Saturday, September 7, 2019

Britain is behind the slaughter in Yemen. Here's how you could help end it


David Wearing
British planes and British bombs are spearheading the killings. Politicians and the media must raise their voices in opposition.
 Nothing can diminish the threat of a disorderly Brexit, or the significance of Boris Johnson’s recent anti-democratic prorogation of parliament. That those stories lead the news is no surprise. But when our government provides crucial support to a campaign of indiscriminate killing in Yemen that has claimed the lives of thousands of people, and this is treated as a footnote in our politics rather than a national scandal, it is plain that something has gone badly wrong.
This week a report by UN experts warned that Britain could be complicit in war crimes through its arming of the Saudi Arabia-led coalition intervening in Yemen’s civil conflict. The report is the latest in a long line from the UN and the world’s most respected NGOs documenting a consistent pattern of violations. The experts note that leading arms providers like the UK “have a specific influence” on the belligerents “and may be held responsible for providing aid or assistance for the commission of international law violations”.
About 100,000 people have met violent deaths since March 2015, and the blockade imposed by the Saudi-UAE coalition is the primary cause of the world’s worst humanitarian crisis, pushing millions to the brink of famine. Save the Children estimates that 85,000 infants have died from starvation or preventable disease. The UN experts raise the real possibility that starvation is being employed as a war tactic. British complicity in that ought to be unthinkable.
Aerial bombing by the Saudis – frequently indiscriminate – is responsible for most of the civilian deaths, and that bombing is completely dependent on British and American support. The US and UK supply the bombs, the planes that drop the bombs, training for the pilots, and the spare parts and maintenance that keep the planes in the sky. Any idea that these complex weapons systems would simply be replaced by Russia or China were Britain to refuse to provide this support is a myth. The reality is that Washington and London could have stopped the Saudis’ war any time they liked.
This indefensible situation has continued for so long partly because it has not received a level of political attention commensurate with the magnitude of the catastrophe. Our government is to blame for its own policies, but the failure to put sufficient pressure on it to end those policies is something the rest of us are responsible for.

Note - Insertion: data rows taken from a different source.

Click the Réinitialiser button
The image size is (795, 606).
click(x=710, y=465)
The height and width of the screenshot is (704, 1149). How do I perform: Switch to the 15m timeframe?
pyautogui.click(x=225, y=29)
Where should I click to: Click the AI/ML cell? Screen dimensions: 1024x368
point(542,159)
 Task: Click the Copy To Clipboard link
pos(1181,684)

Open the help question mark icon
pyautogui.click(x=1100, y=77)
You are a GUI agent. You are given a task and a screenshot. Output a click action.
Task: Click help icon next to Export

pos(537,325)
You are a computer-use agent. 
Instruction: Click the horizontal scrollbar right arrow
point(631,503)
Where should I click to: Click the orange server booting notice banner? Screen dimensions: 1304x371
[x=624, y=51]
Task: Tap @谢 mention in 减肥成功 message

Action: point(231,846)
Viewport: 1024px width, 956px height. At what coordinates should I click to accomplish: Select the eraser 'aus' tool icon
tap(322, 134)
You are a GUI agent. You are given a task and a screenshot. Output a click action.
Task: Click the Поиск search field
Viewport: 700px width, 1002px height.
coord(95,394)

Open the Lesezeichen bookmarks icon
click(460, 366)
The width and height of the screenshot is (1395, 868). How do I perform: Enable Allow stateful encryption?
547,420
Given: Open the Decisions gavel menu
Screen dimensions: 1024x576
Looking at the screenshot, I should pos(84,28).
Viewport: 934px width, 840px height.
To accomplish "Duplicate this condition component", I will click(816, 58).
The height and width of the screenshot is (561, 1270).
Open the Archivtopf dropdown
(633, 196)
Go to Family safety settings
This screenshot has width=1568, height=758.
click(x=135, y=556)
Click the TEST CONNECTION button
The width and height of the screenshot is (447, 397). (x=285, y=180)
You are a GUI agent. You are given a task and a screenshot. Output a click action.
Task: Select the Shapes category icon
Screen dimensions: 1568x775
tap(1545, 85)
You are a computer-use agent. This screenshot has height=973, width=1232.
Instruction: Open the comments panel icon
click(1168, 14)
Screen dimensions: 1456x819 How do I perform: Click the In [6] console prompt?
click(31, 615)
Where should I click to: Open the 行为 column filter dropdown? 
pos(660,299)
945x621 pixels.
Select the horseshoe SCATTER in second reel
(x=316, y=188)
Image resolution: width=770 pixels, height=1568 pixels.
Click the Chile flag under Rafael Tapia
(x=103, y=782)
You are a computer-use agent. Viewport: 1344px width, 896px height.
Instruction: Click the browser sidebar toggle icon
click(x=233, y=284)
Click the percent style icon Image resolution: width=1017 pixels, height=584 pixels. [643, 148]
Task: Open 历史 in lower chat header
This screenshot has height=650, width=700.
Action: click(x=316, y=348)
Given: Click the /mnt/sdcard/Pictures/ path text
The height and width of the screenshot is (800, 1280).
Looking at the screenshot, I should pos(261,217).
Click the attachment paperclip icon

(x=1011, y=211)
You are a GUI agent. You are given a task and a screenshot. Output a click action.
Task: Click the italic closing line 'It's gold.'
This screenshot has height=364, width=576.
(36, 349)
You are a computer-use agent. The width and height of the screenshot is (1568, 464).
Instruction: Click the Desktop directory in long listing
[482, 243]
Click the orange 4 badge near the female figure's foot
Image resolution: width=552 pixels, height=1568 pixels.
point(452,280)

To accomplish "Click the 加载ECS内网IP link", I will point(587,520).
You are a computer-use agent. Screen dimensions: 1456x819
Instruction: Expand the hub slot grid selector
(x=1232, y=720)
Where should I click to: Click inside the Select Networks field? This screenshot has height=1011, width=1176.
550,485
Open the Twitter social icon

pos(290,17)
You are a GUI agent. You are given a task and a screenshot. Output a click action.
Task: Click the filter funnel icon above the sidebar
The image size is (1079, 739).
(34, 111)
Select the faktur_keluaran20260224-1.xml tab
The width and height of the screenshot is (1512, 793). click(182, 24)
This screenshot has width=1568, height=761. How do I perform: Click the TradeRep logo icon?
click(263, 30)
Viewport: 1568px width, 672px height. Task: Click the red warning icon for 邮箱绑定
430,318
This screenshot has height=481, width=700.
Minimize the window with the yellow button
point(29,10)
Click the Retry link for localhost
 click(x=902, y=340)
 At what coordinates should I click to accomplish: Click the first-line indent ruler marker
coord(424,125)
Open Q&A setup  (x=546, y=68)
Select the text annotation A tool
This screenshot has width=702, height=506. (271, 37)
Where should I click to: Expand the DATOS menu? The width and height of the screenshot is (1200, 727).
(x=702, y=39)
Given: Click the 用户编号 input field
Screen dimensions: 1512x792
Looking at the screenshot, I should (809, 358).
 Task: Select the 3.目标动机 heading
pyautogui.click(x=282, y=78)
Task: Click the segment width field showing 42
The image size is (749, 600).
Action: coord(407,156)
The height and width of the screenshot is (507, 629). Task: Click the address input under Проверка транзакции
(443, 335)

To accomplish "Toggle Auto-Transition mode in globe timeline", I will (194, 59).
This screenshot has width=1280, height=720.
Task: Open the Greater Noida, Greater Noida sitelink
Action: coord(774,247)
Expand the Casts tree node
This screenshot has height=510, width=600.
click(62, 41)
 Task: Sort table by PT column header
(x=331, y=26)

Yemeni children attend class in a bomb-damaged school in Taez on the first day of the new academic year on 3 September.
Pinterest
 Yemeni children attend class in a bomb-damaged school in Taez on the first day of the new academic year on 3 September. Photograph: Ahmad Al-Basha/AFP/Getty Images

Politicians of the centre, for example, are never shy of flaunting their supposed internationalist credentials, but many of these same figures either support or have nothing to say about British arms sales to Saudi Arabia. Indeed, most of the British-built planes now pulverising Yemen were sold to the Saudis by New Labour. The Jeremy Corbyn leadership has the correct stance on Yemen in opposing the current British role, but it is hard to believe that the official opposition could not have done more to push the issue up the agenda, given the depth of British complicity in the suffering of that country’s people.
The media also have questions to answer. Academic observers like myself owe a debt to brave journalists like Iona Craig, Bel Trew, Nawal al-Maghafi and Orla Guerin, whose reporting from Yemen is invaluable to our research. But collectively, this story is not given the sustained prominence it needs if the government is going to be held to account. Too much of the commentariat, while enthused by the prospect of Britain staging a “humanitarian intervention” when an official enemy is committing atrocities, appear unable to comprehend a situation where the atrocities are being committed by Britain’s allies with Britain’s help.
These failures extend to wider civil society too. Leading NGOs have done indispensable work in documenting the war’s costs and attempting to raise the alarm. Campaign Against Arms Trade launched a judicial review of UK arms sales whose recent court success has caused a big headache for Downing Street. But large swathes of the left have simply not done enough. It is tragic that the major demonstrations we saw over the invasion and occupations of Afghanistan and Iraq have never materialised to end the sale of arms to Saudi Arabia.
These collective failings have let the government and its Gulf allies off the hook, and Yemeni civilians have paid the price. For a nation that talks endlessly about its place in the world, much of Britain’s political culture remains intensely parochial, self-absorbed, and remarkably casual about the huge humanitarian costs of its behaviour in the global south. This mixture of chauvinism and unconscious racism is of course a legacy of empire. And it is by no means limited to the Brexiteers.
There are, however, competing traditions to be found in Britain, of genuine internationalism and solidarity. Two-thirds of the public oppose arms sales to Saudi Arabia, including half of Conservative voters. There is enormous potential for civil society and the political class to give voice and force to these passively-held opinions. Britain is more than capable of doing right by the Yemeni people. But first we will need to take a long, honest look in the mirror.